Continuity and Differentiability of a Function

# Continuity and Differentiability of a Function

Recall from The Derivative of a Function page that if $f$ is a function defined on the open interval $(a, b)$ and if $c \in (a, b)$ then $f$ is said to be differentiable at $c \in (a, b)$ if the following limit exist:

(1)
\begin{align} \quad f'(c) = \lim_{x \to c} \frac{f(x) - f(c)}{x - c} = \lim_{h \to 0} \frac{f(c + h) - f(c)}{h} \end{align}

The limit $f'(c)$ is called the derivative of $f$ at $c$ and the process for which $f'$ is obtained from $f$ is called differentiation.

We will now look at a nice theorem which tells us that if $f$ is differentiable at a point, then $f$ is also continuous at that point.

 Theorem 1: Let $f$ be a function defined on the open interval $(a, b)$ and let $c \in (a, b)$. If $f$ is differentiable at $c$ then $f$ is continuous at $c$.
• Proof: Suppose that $f$ is differentiable at $c$. Then the following limit exists:
(2)
\begin{align} \quad f'(c) = \lim_{x \to c} \frac{f(x) - f(c)}{x - c} \end{align}
• To show that $f$ is continuous at $c$ we must show that $\displaystyle{\lim_{x \to c} f(x) = f(c)}$. Now we have that:
(3)
\begin{align} \quad f(x) - f(c) &= f(x) - f(c) \\ \quad f(x) - f(c) &= \frac{f(x) - f(c)}{x - c} (x - c) \end{align}
• Taking the limit as $x \to c$ gives us that:
(4)
\begin{align} \quad \lim_{x \to c} [f(x) - f(c)] &= \lim_{x \to c} \left ( \frac{f(x) - f(c)}{x - c} (x - c) \right ) \\ \quad \lim_{x \to c} [f(x) - f(c)] &= f'(c) \cdot 0 \\ \quad \lim_{x \to c} [f(x) - f(c)] &= 0 \\ \quad \lim_{x \to c} f(x) &= f(c) \end{align}
• So $f$ is continuous at $c$.

It is very important to note that the converse to Theorem 1 is not true in general.

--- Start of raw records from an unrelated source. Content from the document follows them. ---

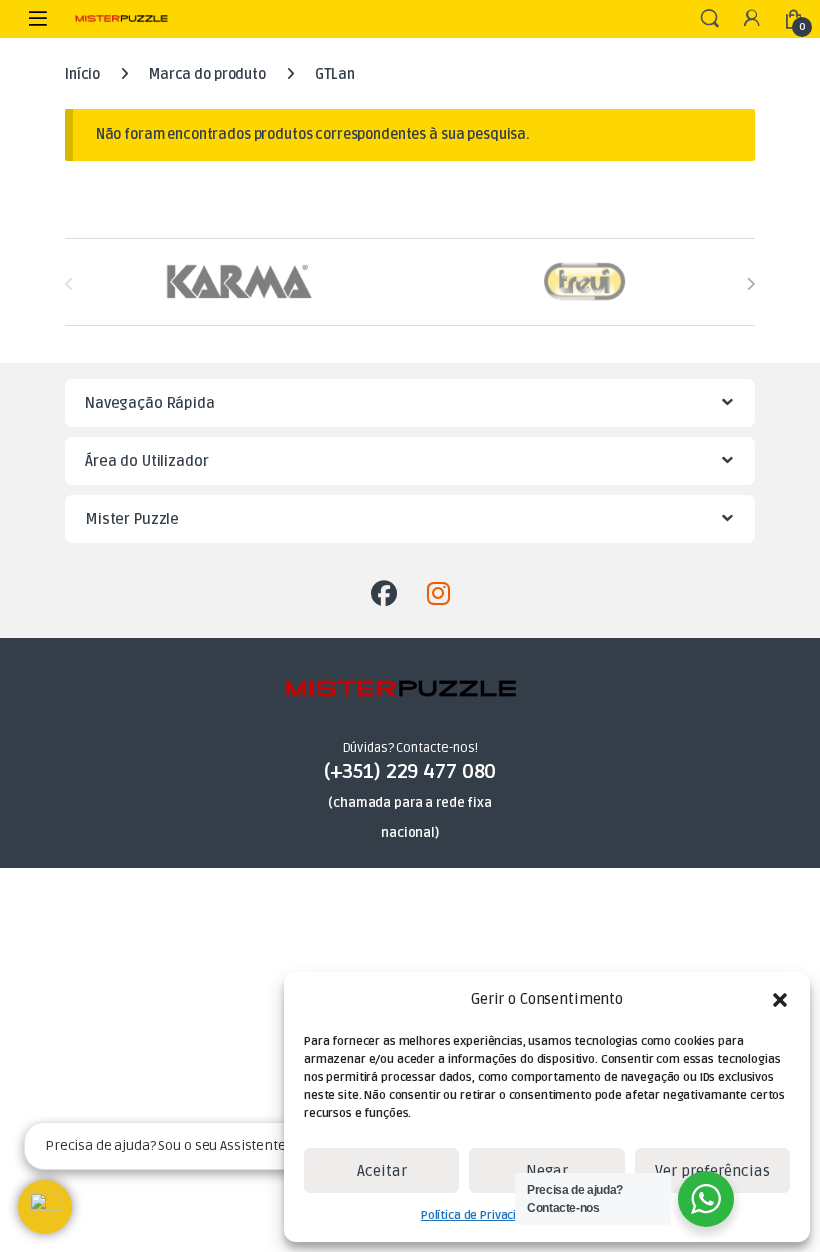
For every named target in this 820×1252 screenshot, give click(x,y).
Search (710, 19)
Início (82, 74)
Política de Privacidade (482, 1215)
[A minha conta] (752, 19)
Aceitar (382, 1171)
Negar (547, 1171)
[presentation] (750, 283)
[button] (780, 1000)
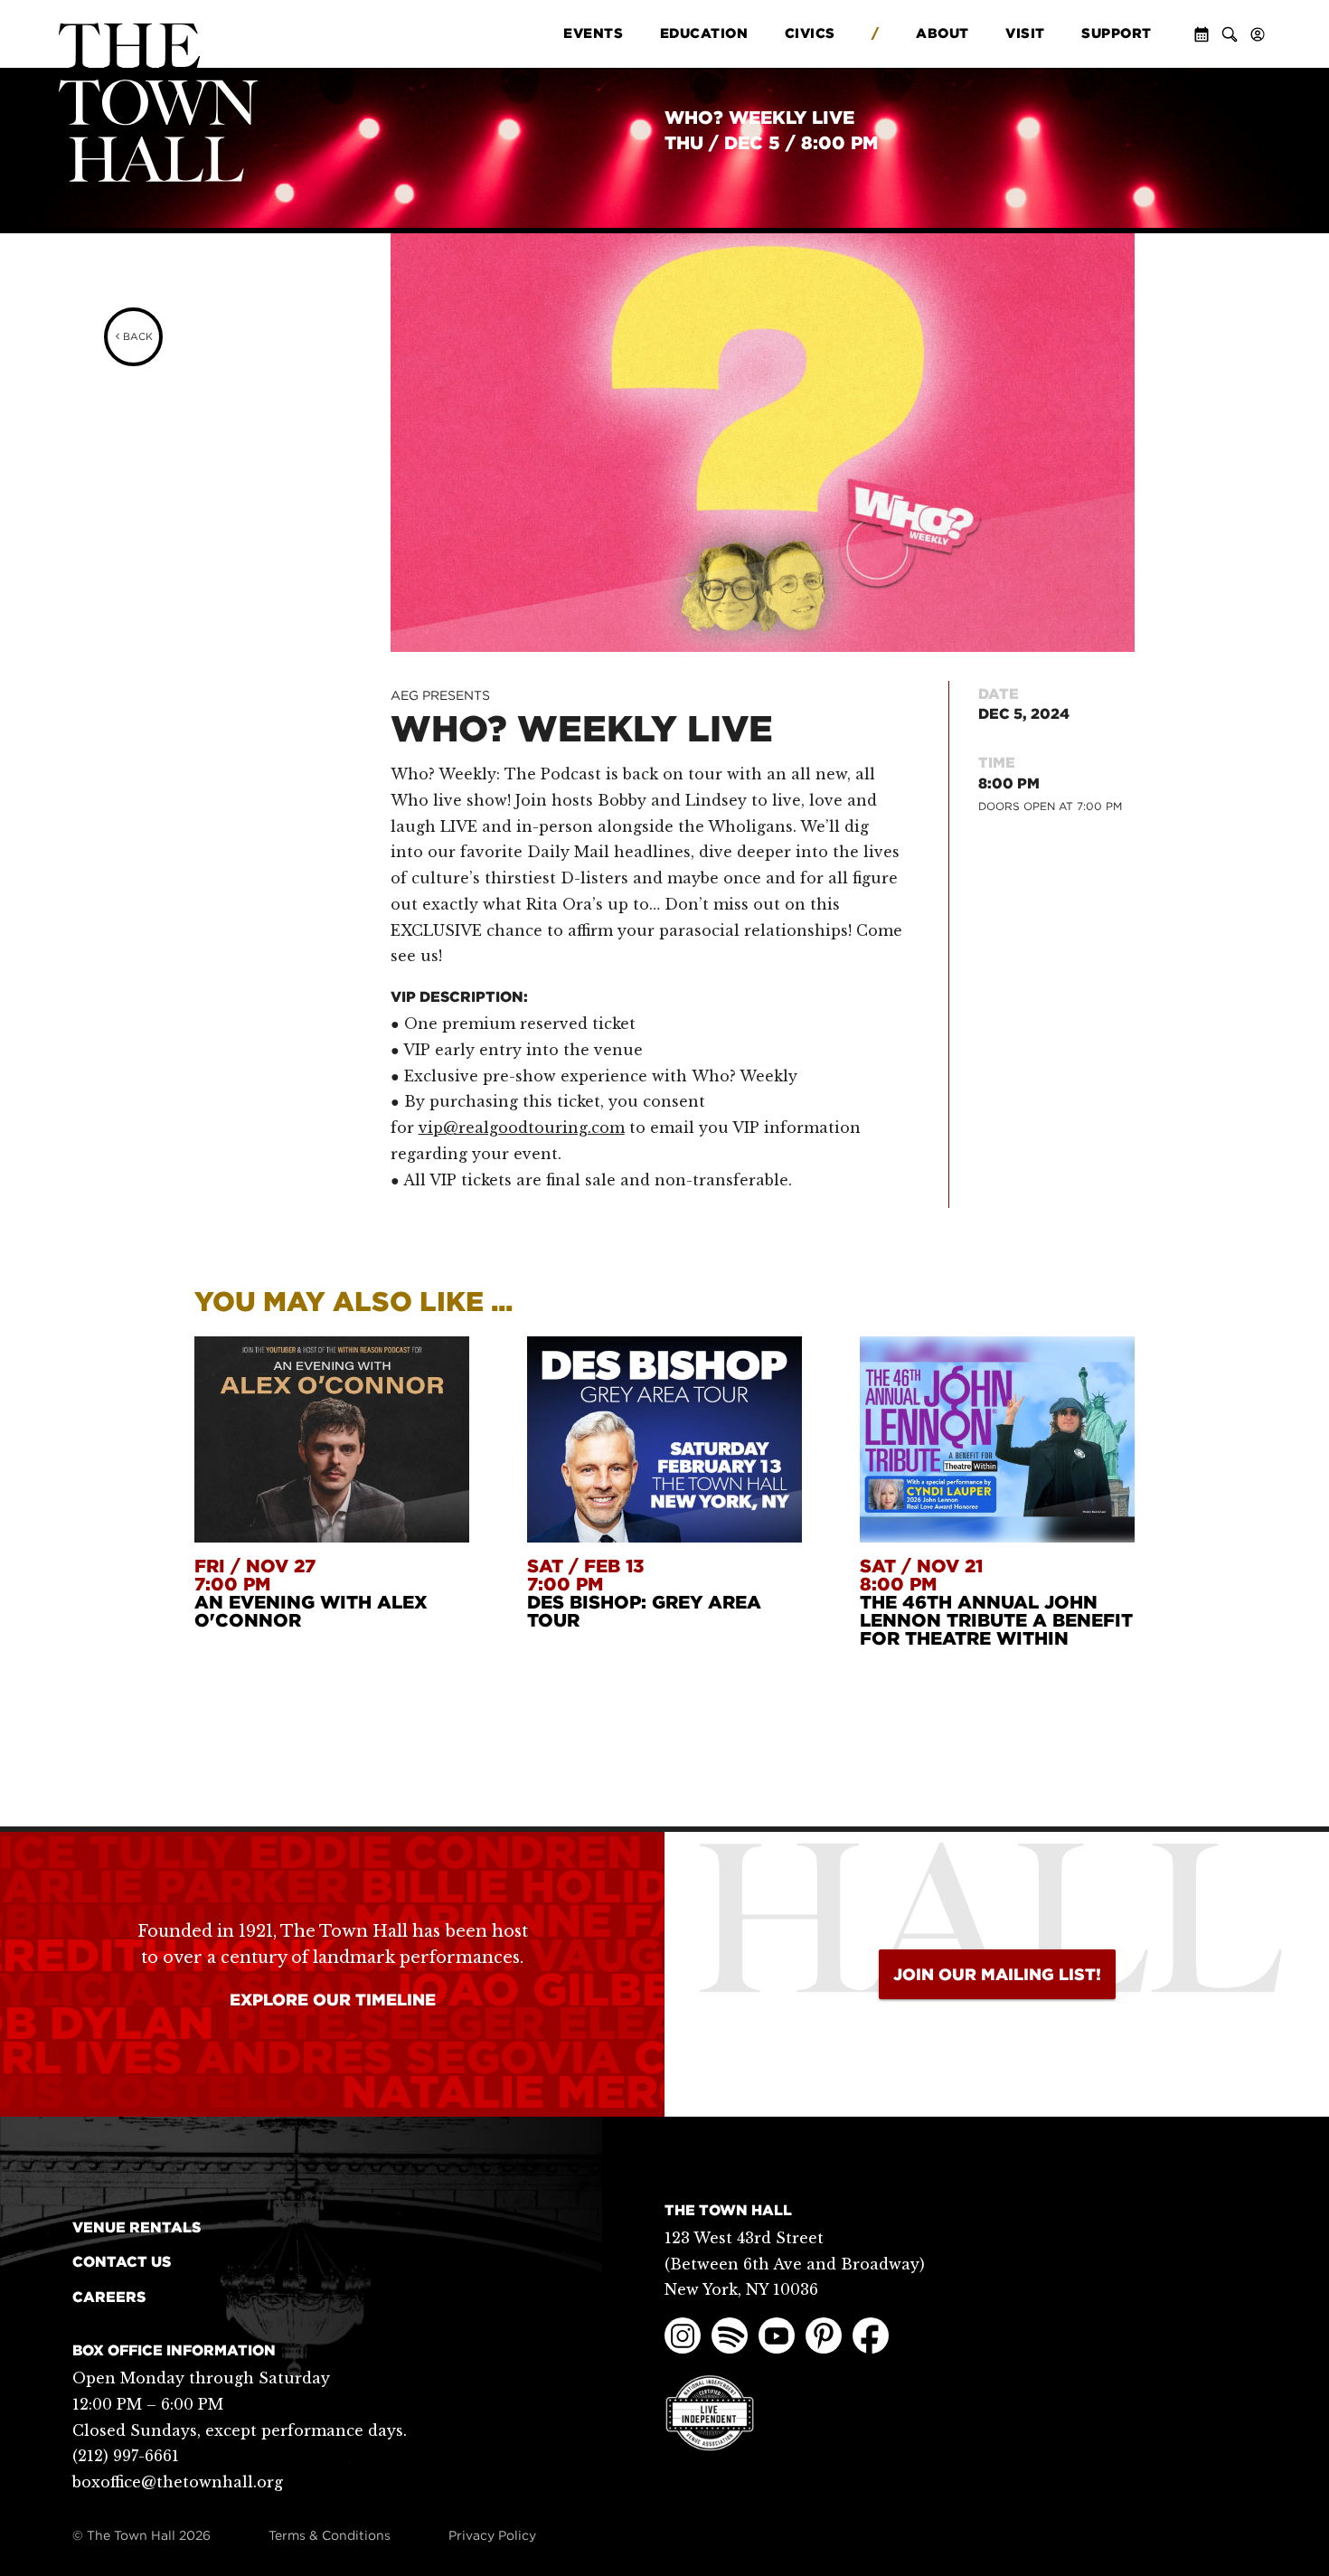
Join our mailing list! (997, 1974)
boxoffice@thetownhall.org (177, 2482)
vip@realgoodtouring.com (522, 1127)
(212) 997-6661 (125, 2456)
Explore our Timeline (333, 1999)
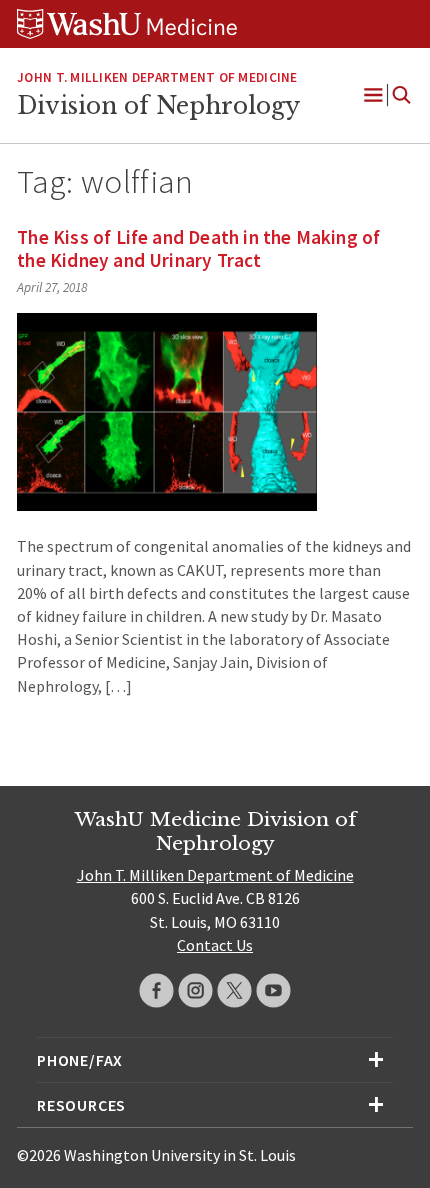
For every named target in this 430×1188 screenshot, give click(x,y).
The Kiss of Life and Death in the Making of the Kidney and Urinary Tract (198, 248)
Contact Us (215, 945)
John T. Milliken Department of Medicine (157, 77)
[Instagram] (195, 990)
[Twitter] (234, 990)
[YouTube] (273, 990)
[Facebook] (156, 990)
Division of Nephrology (158, 106)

There exists certain functions that are continuous at a point but are not differentiable at that point. For example, consider the following function $f : \mathbb{R} \to \mathbb{R}$ defined by:

(5)
\begin{align} \quad f(x) = \mid x \mid \end{align}

Consider the point $0 \in \mathbb{R}$. Then:

(6)
\begin{align} \quad f'(0) &= \lim_{h \to 0} \frac{f(0 + h) - f(0)}{h} \\ \quad f'(0) &= \lim_{h \to 0} \frac{\mid h \mid}{h} \end{align}

Now notice that $\displaystyle{\lim_{h \to 0^+} \frac{\mid h \mid}{h} = 1}$ while $\displaystyle{\lim_{h \to 0^-} \frac{\mid h \mid}{h} = -1}$. Since the lefthand limit and righthand limit of $f$ at $0$ are not equal, we have that the $f'(0)$ does not exist, so $f$ is not differentiable at $0$.